I usually agree with most of what you say ..... but many of the deaths that have occurred on the streets have been carried out by psychopaths (my word, not necessarily accurate) on innocent members of the public (such as the case in Nottingham). I see nothing at all wrong with a law that says 'do not go around brandishing slicing, cutting, stabbing objects in public or you will be arrested'. I understand there needs to be 'intent' for an object to be classed as a weapon, but I would rather that was discussed before some innocent was killed.
 
I usually agree with most of what you say ..... but many of the deaths that have occurred on the streets have been carried out by psychopaths (my word, not necessarily accurate) on innocent members of the public (such as the case in Nottingham).
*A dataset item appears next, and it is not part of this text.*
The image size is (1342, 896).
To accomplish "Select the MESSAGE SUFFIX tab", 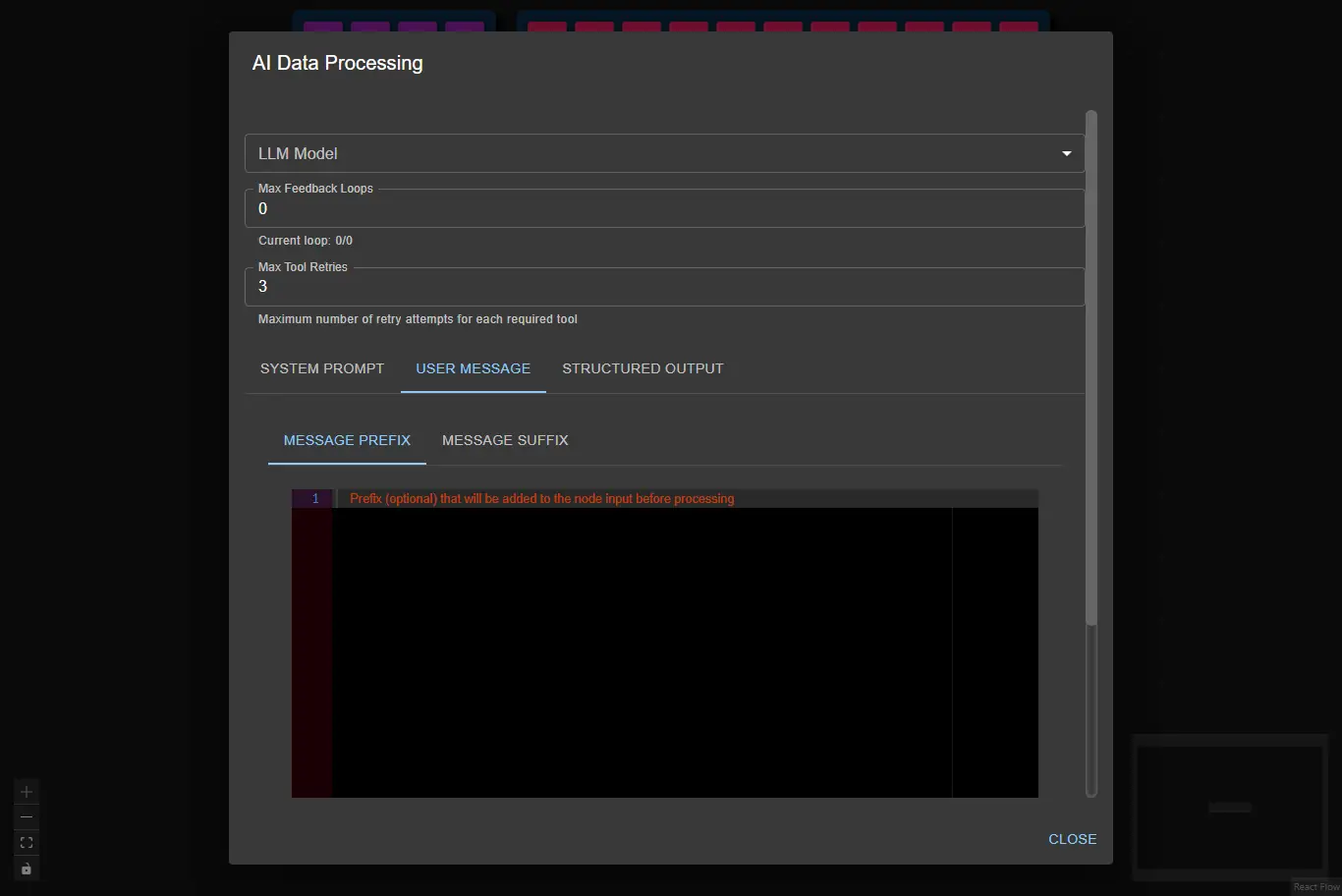I will coord(505,440).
I see nothing at all wrong with a law that says 'do not go around brandishing slicing, cutting, stabbing objects in public or you will be arrested'. I understand there needs to be 'intent' for an object to be classed as a weapon, but I would rather that was discussed before some innocent was killed.

I agree that people should not go around brandishing them, though I think in this instance from the story so far the police should’ve investigated (as they did) and then given some advice before releasing rather than going for the caution. Unfortunately the aforementioned climate we are in causes police and ministers to say things such as ‘zero tolerance’ and encourages them to get as many stats on their side as possible to say they’re fighting knife crime, which makes for a good sound bite but doesn’t allow sensible discretion.